Thanks Gerrit.
I think it would be great to continue to think about how path variations
lead to odd transport behaviours.
I also think we could (even should) explore new CC methods that have
different responses, but for TFRC, the behaviour needs (by definition)
to be similar to TCP.
After some thinking, I came to the conclusion that complexities can be
introduced by queuing strategies designed to support differentiated QoS,
by load-balancing, and by lower-layer mechanisms (such as mobility
hand-overs, link-layer retransmission, wireless propagation effects),
etc. These effects can change the loss rate and round trip time, and are
not necessarily be the same on the forward and return paths. However,
although this impacts TFRC, these effects would also impact performance
of any flow using TCP.
In summary, as regards the ID, I think we should say less on the
specifics, and simply indicate that a bad RTT can result in odd
behaviour for various reasons.
Gorry
On 11/11/2010 12:11, Gerrit Renker wrote:
Michael,
thank you very much indeed for your review and the helpful comments.
I am working with Gorry on a new revision to incorporate your and
Eddie's comments. Before submitting this, I would like to turn to
the one section which you have correctly identified as guesswork.

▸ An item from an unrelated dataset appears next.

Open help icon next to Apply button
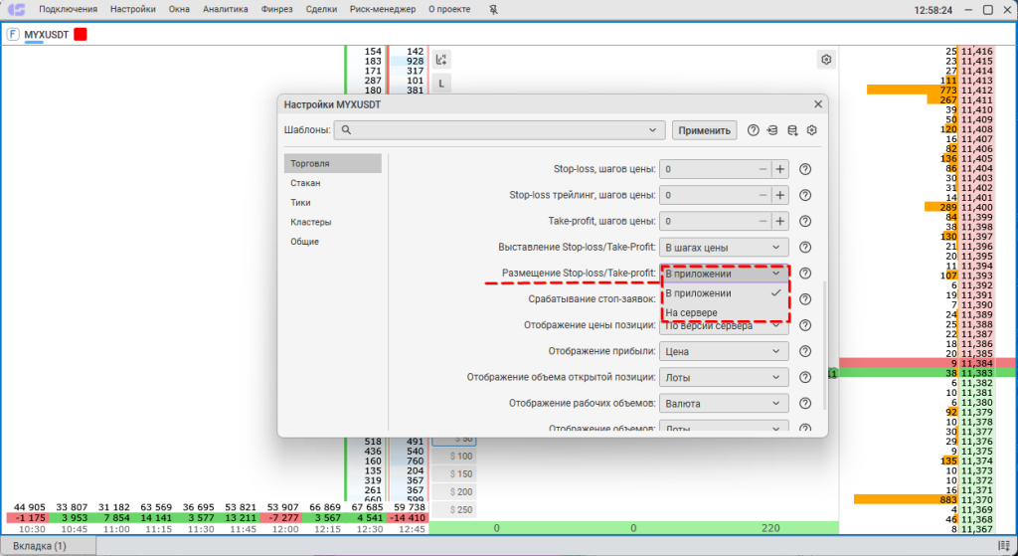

par 5: the problem described by the first two sentences: "The fifth
and last problem is starvation under burst loss..." is not clear
...
really measured, it _sounds_ like guesswork to me - this just needs
some more precise language.
To better find out if I understood something wrongly or if it is just the
description which is problematic, I would like to present the details.
The problem was observed on an 802.11g link on the ISM 2.4GHz band, which had
an average RTT of 2msec. From TCP wireshark traces it was clear that there was
interference on the channel (dupAcks and re- transmitted packets).
TCP streaming seemed to get along with occasional interference.
With UDP there were occasional 'holes' in the stream, which could successfully
be fixed by the application-layer FEC provided by the paraslash streamer
application.
With DCCP/CCID-3, however, the transmission occasionally "died", i.e. sending
only one packet per t_mbi=64 seconds. This was accompanied by RTT out-of-bounds
warnings at the receiver:
Jul 15 22:01:26 kernel: [ 2311.949466] dccp_sane_rtt: RTT sample 4766615 out of bounds!
Jul 15 22:01:39 kernel: [ 2324.335916] dccp_sane_rtt: RTT sample 12373169 out of bounds!
Jul 15 22:02:11 kernel: [ 2356.548447] dccp_sane_rtt: RTT sample 32193564 out of bounds!
Jul 15 22:03:15 kernel: [ 2420.760223] dccp_sane_rtt: RTT sample 64201733 out of bounds!
These messages occur when the RTT is greater than 3,000,000 microseconds. Once it was past
this bound, the values approximately doubled each time.
These are the facts, the rest is an interpretation, trying to figure out exactly what happened.
I have considered whether this is a bug of the implementation, but think it unlikely (all code
is open source and publicly available, it has also been checked a few times).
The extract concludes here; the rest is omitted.